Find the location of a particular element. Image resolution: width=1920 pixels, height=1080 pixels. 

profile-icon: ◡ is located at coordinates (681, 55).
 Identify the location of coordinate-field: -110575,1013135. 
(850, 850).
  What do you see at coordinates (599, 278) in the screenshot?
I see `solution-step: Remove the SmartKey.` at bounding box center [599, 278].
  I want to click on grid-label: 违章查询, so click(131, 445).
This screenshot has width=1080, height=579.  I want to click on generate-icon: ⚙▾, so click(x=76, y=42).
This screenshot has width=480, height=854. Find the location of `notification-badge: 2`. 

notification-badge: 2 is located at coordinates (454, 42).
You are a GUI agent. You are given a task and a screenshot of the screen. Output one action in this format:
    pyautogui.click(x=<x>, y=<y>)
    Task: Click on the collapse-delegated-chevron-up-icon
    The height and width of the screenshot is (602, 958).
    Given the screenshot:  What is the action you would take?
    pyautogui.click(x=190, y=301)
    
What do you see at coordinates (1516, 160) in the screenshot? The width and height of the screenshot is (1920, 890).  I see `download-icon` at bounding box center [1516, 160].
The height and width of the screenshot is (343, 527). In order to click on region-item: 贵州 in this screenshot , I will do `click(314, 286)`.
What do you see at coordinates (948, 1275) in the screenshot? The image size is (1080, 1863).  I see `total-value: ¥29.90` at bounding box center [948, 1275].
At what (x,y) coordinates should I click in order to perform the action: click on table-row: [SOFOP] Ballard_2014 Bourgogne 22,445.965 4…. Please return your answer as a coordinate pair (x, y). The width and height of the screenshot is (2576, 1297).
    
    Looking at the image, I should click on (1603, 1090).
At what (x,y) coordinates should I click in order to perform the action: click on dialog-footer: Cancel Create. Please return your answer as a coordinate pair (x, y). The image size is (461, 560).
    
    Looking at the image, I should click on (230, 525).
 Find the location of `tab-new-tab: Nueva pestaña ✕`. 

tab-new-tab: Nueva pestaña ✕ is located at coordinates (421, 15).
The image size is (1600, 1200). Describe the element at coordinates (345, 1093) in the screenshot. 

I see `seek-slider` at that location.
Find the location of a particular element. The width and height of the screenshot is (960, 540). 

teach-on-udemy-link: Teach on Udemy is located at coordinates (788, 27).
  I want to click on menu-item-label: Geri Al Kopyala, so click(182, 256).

**Work instructions**
Can you reproduce, word for word, every line from the one containing "is (461, 560)." through the final line of the entries, including both of those lines?

**Response**
At what (x,y) coordinates should I click in order to perform the action: click on dialog-footer: Cancel Create. Please return your answer as a coordinate pair (x, y). The image size is (461, 560).
    
    Looking at the image, I should click on (230, 525).
 Find the location of `tab-new-tab: Nueva pestaña ✕`. 

tab-new-tab: Nueva pestaña ✕ is located at coordinates (421, 15).
The image size is (1600, 1200). Describe the element at coordinates (345, 1093) in the screenshot. 

I see `seek-slider` at that location.
Find the location of a particular element. The width and height of the screenshot is (960, 540). 

teach-on-udemy-link: Teach on Udemy is located at coordinates (788, 27).
  I want to click on menu-item-label: Geri Al Kopyala, so click(182, 256).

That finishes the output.